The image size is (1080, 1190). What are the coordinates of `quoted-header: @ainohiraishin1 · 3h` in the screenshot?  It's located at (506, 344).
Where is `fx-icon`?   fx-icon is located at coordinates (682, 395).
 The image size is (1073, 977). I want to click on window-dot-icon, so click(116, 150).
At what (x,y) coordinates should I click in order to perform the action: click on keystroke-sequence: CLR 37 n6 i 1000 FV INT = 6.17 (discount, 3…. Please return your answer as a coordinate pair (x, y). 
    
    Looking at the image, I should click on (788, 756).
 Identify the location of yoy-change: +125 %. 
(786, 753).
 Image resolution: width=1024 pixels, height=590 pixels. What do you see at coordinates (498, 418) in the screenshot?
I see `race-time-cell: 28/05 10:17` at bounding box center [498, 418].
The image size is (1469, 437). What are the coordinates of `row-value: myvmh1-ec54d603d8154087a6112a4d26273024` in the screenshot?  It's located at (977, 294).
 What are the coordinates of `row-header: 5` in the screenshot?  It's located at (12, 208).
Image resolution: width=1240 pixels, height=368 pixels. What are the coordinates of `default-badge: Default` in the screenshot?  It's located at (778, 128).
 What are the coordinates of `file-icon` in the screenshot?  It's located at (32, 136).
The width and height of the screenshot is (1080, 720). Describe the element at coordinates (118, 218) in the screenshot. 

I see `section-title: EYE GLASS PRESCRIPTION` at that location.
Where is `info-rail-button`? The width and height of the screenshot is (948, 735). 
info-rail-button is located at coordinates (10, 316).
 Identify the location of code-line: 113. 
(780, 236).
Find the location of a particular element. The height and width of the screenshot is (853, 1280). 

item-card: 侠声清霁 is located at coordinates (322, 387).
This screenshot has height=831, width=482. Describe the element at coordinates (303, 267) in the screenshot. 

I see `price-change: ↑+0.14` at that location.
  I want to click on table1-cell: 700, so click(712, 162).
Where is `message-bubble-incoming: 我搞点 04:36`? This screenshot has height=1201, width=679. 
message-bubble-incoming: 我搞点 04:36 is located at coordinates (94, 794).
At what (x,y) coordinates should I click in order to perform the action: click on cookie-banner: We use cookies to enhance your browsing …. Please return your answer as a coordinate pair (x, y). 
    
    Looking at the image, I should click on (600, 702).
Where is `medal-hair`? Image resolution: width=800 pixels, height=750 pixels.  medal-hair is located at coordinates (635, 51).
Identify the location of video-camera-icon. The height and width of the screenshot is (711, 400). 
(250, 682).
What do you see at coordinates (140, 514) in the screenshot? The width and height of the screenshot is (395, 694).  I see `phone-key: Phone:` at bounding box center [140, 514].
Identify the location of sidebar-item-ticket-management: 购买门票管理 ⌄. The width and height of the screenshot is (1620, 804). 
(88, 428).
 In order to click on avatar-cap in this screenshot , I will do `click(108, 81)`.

> **Work to be completed**: Reproduce the records verbatim, starting at their first line and ending with the line that contains "Looking at the image, I should click on (788, 756).", including that line.

> **Answer to this problem**:
The image size is (1080, 1190). What are the coordinates of `quoted-header: @ainohiraishin1 · 3h` in the screenshot?  It's located at (506, 344).
Where is `fx-icon`?   fx-icon is located at coordinates (682, 395).
 The image size is (1073, 977). I want to click on window-dot-icon, so click(116, 150).
At what (x,y) coordinates should I click in order to perform the action: click on keystroke-sequence: CLR 37 n6 i 1000 FV INT = 6.17 (discount, 3…. Please return your answer as a coordinate pair (x, y). 
    
    Looking at the image, I should click on (788, 756).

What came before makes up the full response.